Niger power struggle grinds on two months after coup

Niger’s military leaders greet supporters at a rally in Seyni-Kountché stadium in Niamey on 26 August, a day after they ordered the French ambassador to leave. (Photo: AFP)

France’s decision to withdraw its ambassador from Niger, followed by its military contingent in the next months was welcomed by Nigerien military leaders as a ‘step towards sovereignty’.

The Niger coup of July 26 sparked a power struggle that hasn’t been settled between the new military rulers and the ECOWAS regional bloc, which is supported by numerous Western countries, calling for the return of the elected president.

However, France’s plan to withdraw its troops and subsequently its ambassador by the end of the year may now help to end the standoff.

What impact have sanctions had?

Since the Economic Community of West African States forbade trade with Niger, one of the world’s poorest countries, Benin and Nigeria’s borders have remained closed.

According to the United Nations, prices for rice, sorghum, and maize have all increased since the week before the revolution.

Amadou Seyni Maiga, general secretary of the Niger College of Pharmacists, stated that since September 19, the shortage rate for medications has been between 30 and 55 percent.

The UN’s advocacy “has changed ECOWAS’ position so that it takes into account humanitarian needs,” according to Louise Aubin, the UN’s humanitarian coordinator for Niger, even though “humanitarian exemptions are slow to arrive.”

Despite these medium-term worries, trade between landlocked Niger and its neighbors, including Algeria, continues, and the economic sanctions haven’t dimmed the resolve of the military leadership and its adherents.

Following the ratification of a mutual defense pact, Niamey can also rely on the junta-ruled nations of Mali and Burkina Faso in the event that its sovereignty or territorial integrity is threatened.

What’s latest on negotiations?

If diplomatic pressure to restore the democratically elected President Mohamed Bazoum fails, the West African regional bloc has threatened the coup leaders with military involvement.

However, it has remained largely silent over any intervention, which is thought to pose a major risk to both Niger and the surrounding area.
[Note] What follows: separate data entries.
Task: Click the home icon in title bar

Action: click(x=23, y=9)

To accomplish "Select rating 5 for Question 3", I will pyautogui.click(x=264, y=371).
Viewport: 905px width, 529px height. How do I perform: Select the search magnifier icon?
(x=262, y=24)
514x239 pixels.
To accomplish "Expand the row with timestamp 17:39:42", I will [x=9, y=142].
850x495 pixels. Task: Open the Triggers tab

Private disagreements among ECOWAS member states prevent any agreement from being reached.

General Abdourahamane Tiani’s military administration in Niger, which has established a government, has stated that it would want to have a maximum of three years before restoring democracy.

Associations in Niamey that are in favor of the new government claim that they are prepared for a protracted transition period.
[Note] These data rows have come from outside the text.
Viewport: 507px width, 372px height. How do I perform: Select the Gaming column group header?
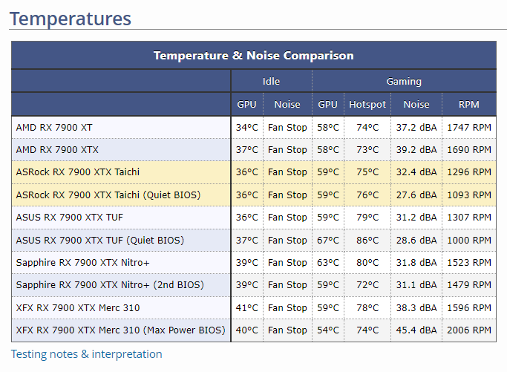404,82
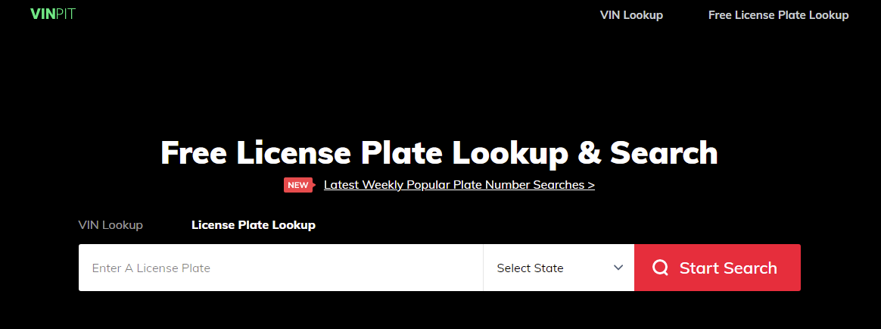Click the chevron arrow beside Select State
881x329 pixels.
click(618, 268)
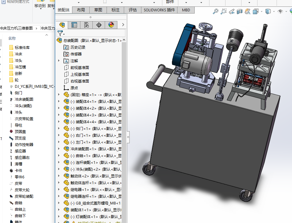292x223 pixels.
Task: Expand the 注解 annotations folder
Action: coord(59,61)
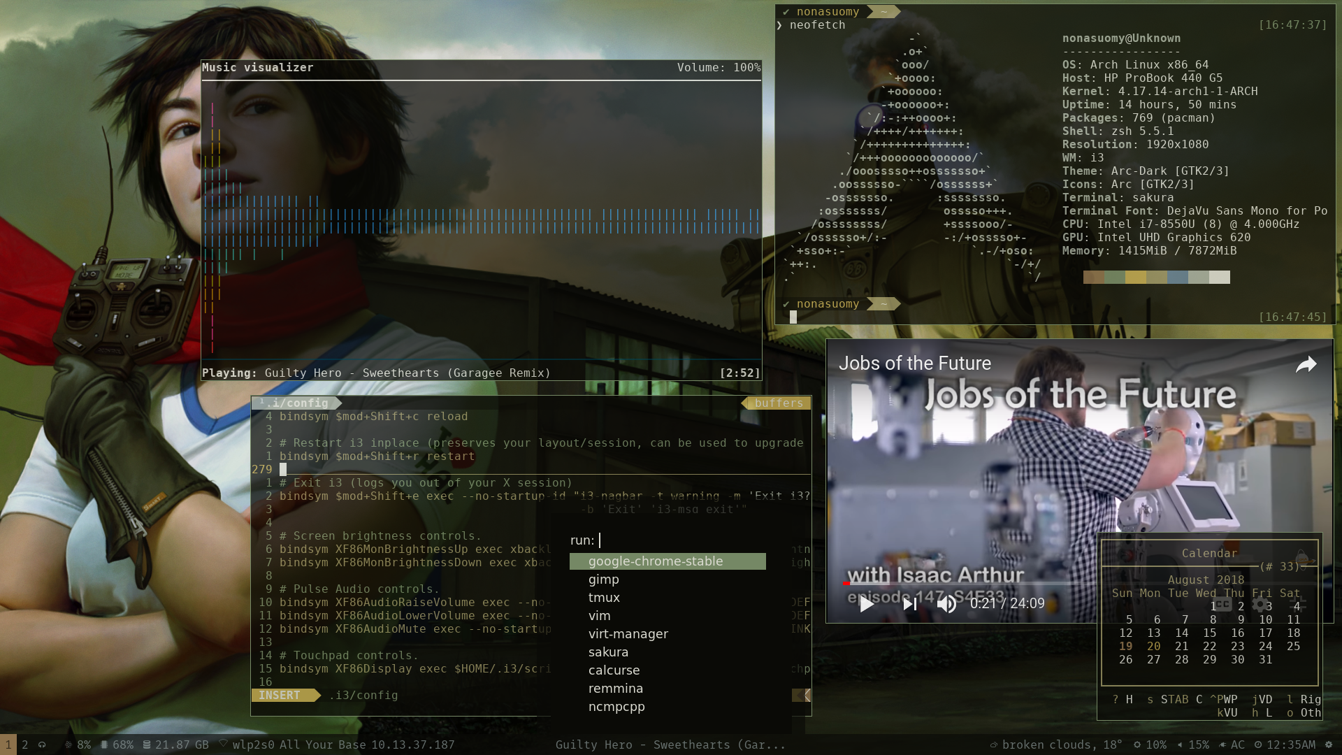
Task: Toggle closed captions CC button
Action: (x=1222, y=604)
According to a regional diplomatic source, “ECOWAS appears to be moving toward the middle ground, but they will not accept the three-year transition proposed by Niger’s military authorities.”

Has France’s position changed?

Paris continues to demand the return of Bazoum since the former colonial power has not acknowledged the authority of the military authorities who have targeted the French presence.

However, President Emmanuel Macron announced on Sunday that France will be removing its ambassador from Niger shortly, followed by a military presence in the coming months.

“France has made the decision to recall its ambassador. Our ambassador and a number of other diplomats will return to France in the coming hours,” Macron said, adding that military cooperation was “finished” and that French troops would begin to leave in “the months and weeks to come” before departing completely “before the end of the year”.

The action was hailed as a “step towards sovereignty” by the military leaders of Niger. According to earlier reports, “French aircraft” are not permitted to fly across the nation’s airspace.

Has security improved?

The Sahel region has fought violent extremist organizations for years.

Since the coup, attacks have persisted, including one on August 15 that resulted in the deaths of 17 Nigerien soldiers.

The area most severely affected by the violence is still in the southwest, where Niger’s borders intersect those of Mali and Burkina Faso.

What’s future for Bazoum?

Along with his wife and son, the elected president has remained imprisoned within the presidential residence. On Wednesday, his attorney requested that a court in the ECOWAS release him on the grounds of “arbitrary arrest,” “violation of freedom of movement,” and the need to reinstate the rule of law.

On Thursday, the coup leaders who claim to be going to court to trial Bazoum for “high treason” named about 20 of his cabinet colleagues as wanted.

The regime announced the creation of an anti-corruption committee with the goal of recovering “all public assets acquired illegally or misappropriated” on Wednesday. The regime used the deteriorating security situation and high degree of corruption to justify its power grab.

Domestic politics are now again being discussed in public after weeks of protests against ECOWAS and France, and Bazoum’s predecessor Mahamadou Issoufou, who served as president from 2011 to 2021, is not exempt either.

“The nation has been pillaged and defrauded for 12 years. Justice is the first and foremost demand, according to artist Clement Anatovi, who has organized multiple public gatherings in the city.